To evaluate whether implementation of a checklist-based quality improvement intervention—Keystone Surgery—was associated with improved outcomes in patients in a large statewide population undergoing general surgery.
Design, Setting, and Exposures
A retrospective longitudinal study examined surgical outcomes in 64 891 Michigan patients in 29 hospitals using Michigan Surgical Quality Collaborative clinical registry data from 2006 through 2010. Multivariable logistic regression and difference-in-differences analytic approaches were used to evaluate whether Keystone Surgery program implementation was associated with improved surgical outcomes following general surgery procedures, apart from existing temporal trends toward improved outcomes during the study period.
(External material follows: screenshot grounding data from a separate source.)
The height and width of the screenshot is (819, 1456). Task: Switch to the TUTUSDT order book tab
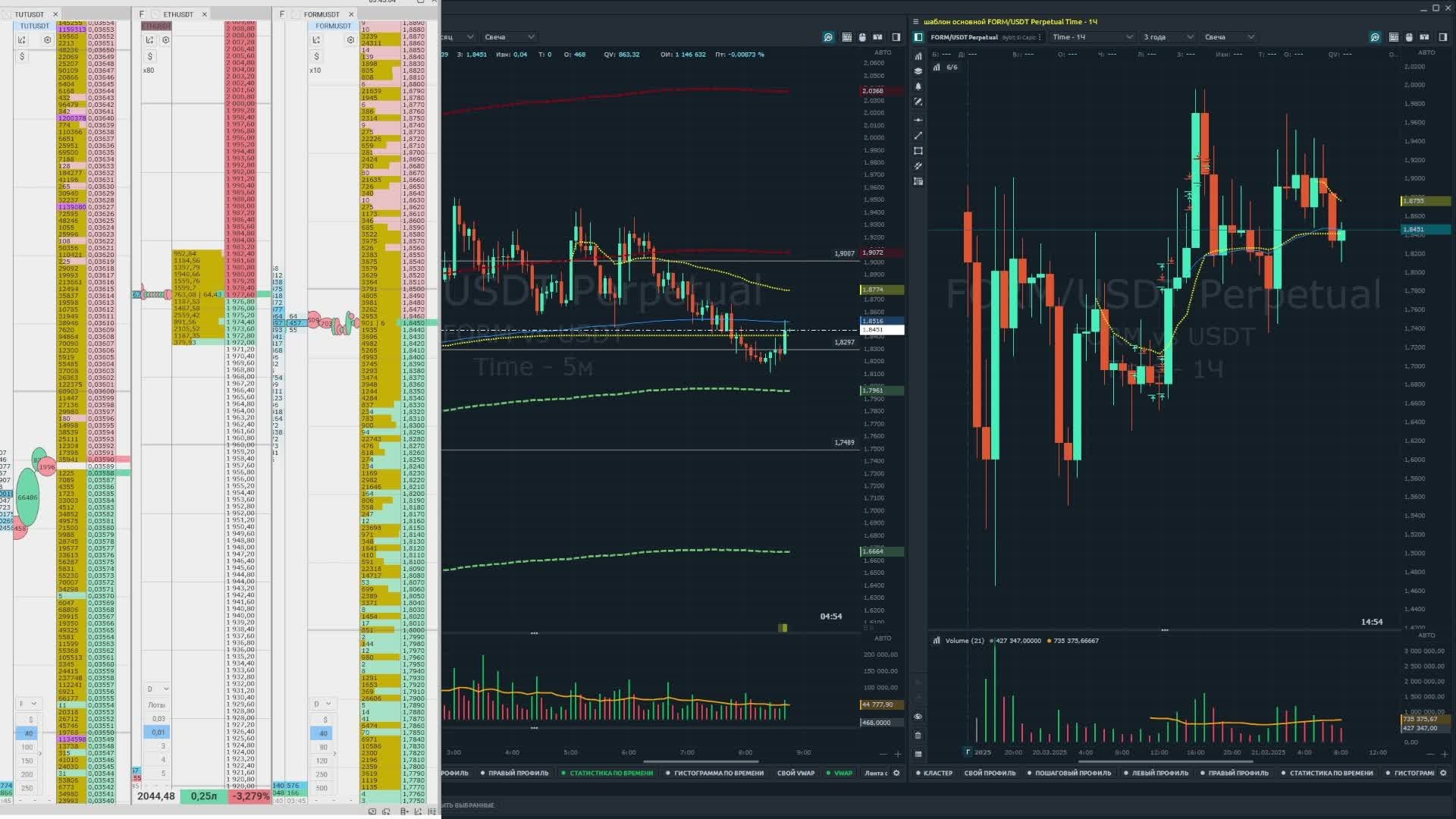[30, 14]
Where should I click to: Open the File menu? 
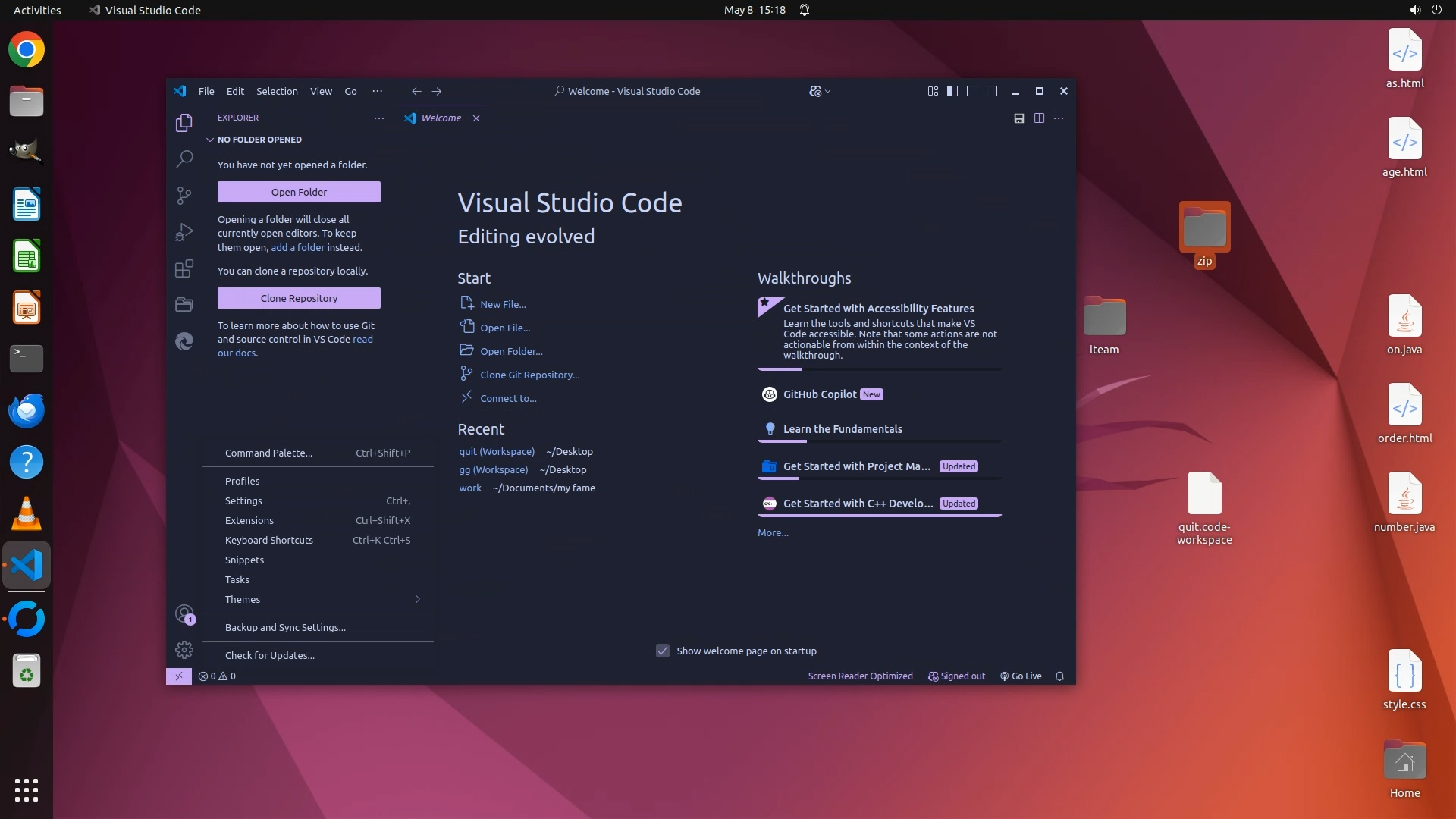tap(206, 91)
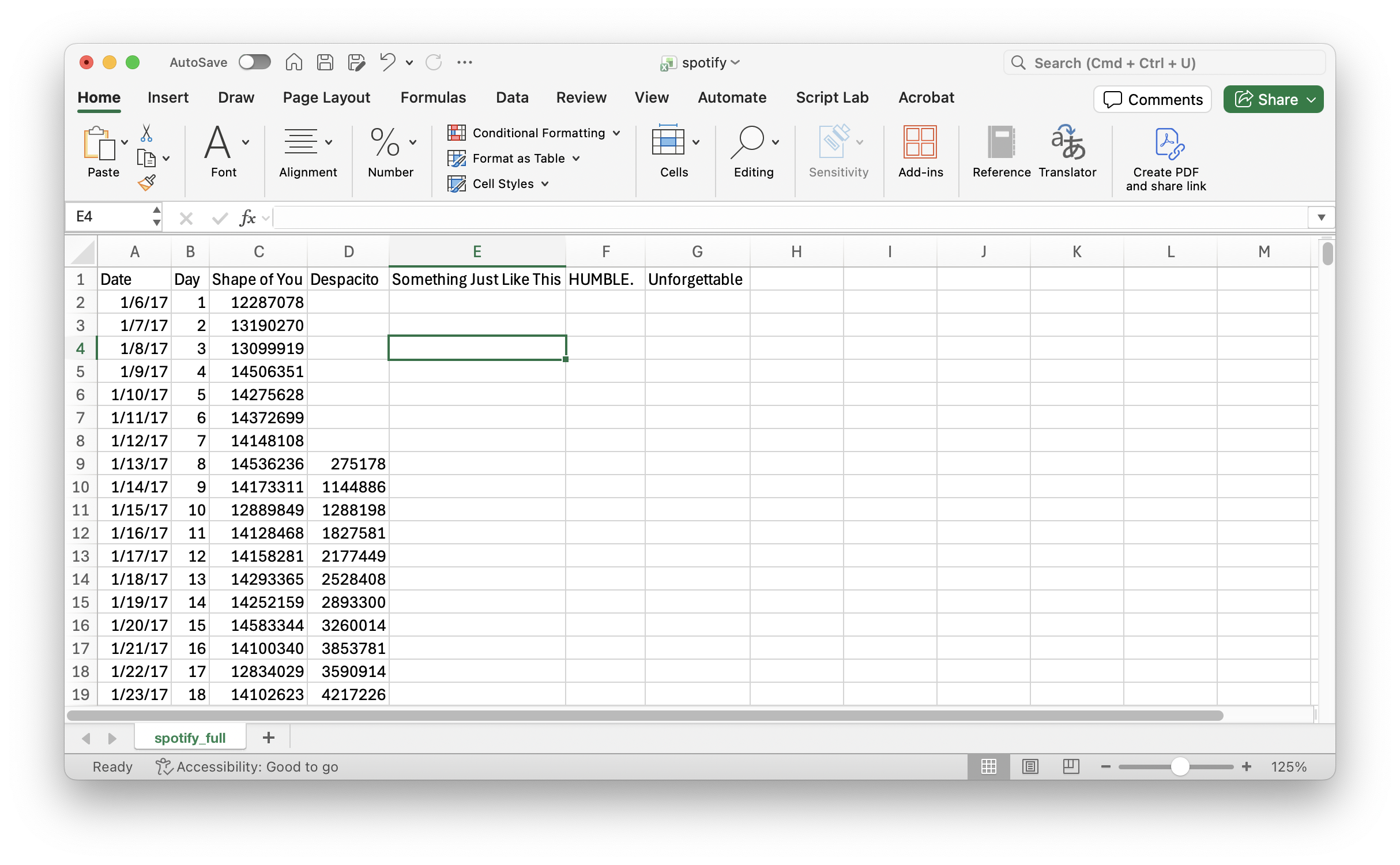1400x865 pixels.
Task: Open the Formulas ribbon tab
Action: coord(433,97)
Main Outcomes and Measures
Risk-adjusted rates of superficial surgical site infection, wound complication, any complication, and 30-day mortality.
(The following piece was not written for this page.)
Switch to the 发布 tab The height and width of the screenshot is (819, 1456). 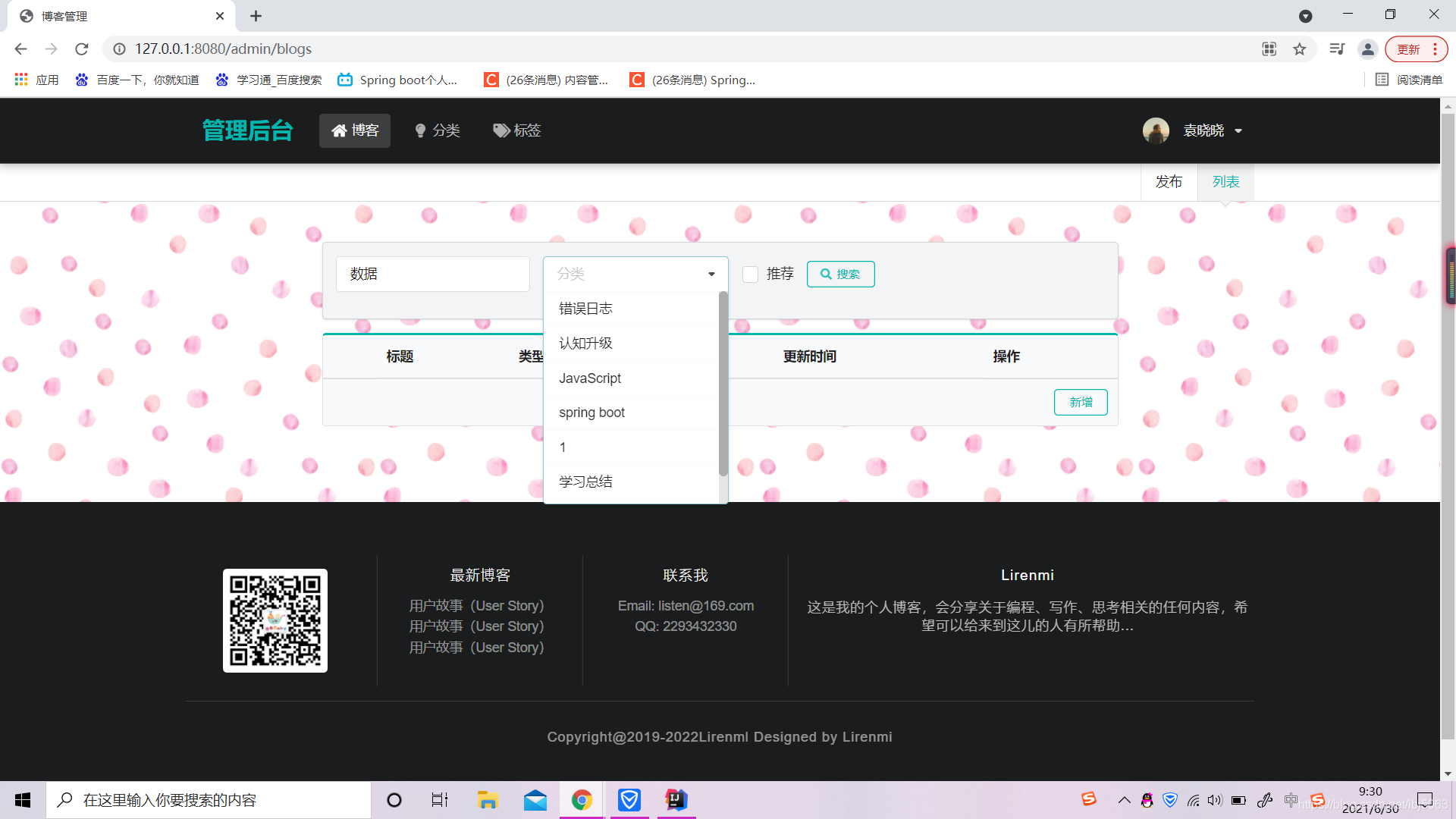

Implementation of Keystone Surgery in 14 participating centers was not associated with improvements in surgical outcomes during the study period. Adjusted rates of superficial surgical site infection (3.2% vs 3.2%, P = .91), wound complication (5.9% vs 6.5%, P = .30), any complication (12.4% vs 13.2%, P = .26), and 30-day mortality (2.1% vs 1.9%, P = .32) at participating hospitals were similar before and after implementation. Difference-in-differences analysis accounting for trends in 15 nonparticipating centers and sensitivity analysis excluding patients receiving surgery in the first 6 or 12 months after program implementation yielded similar results.
Conclusions and Relevance
Implementation of a checklist-based quality improvement intervention did not affect rates of adverse surgical outcomes among patients undergoing general surgery in participating Michigan hospitals. Additional research is needed to understand why this program was not successful prior to further dissemination and implementation of this model to other populations.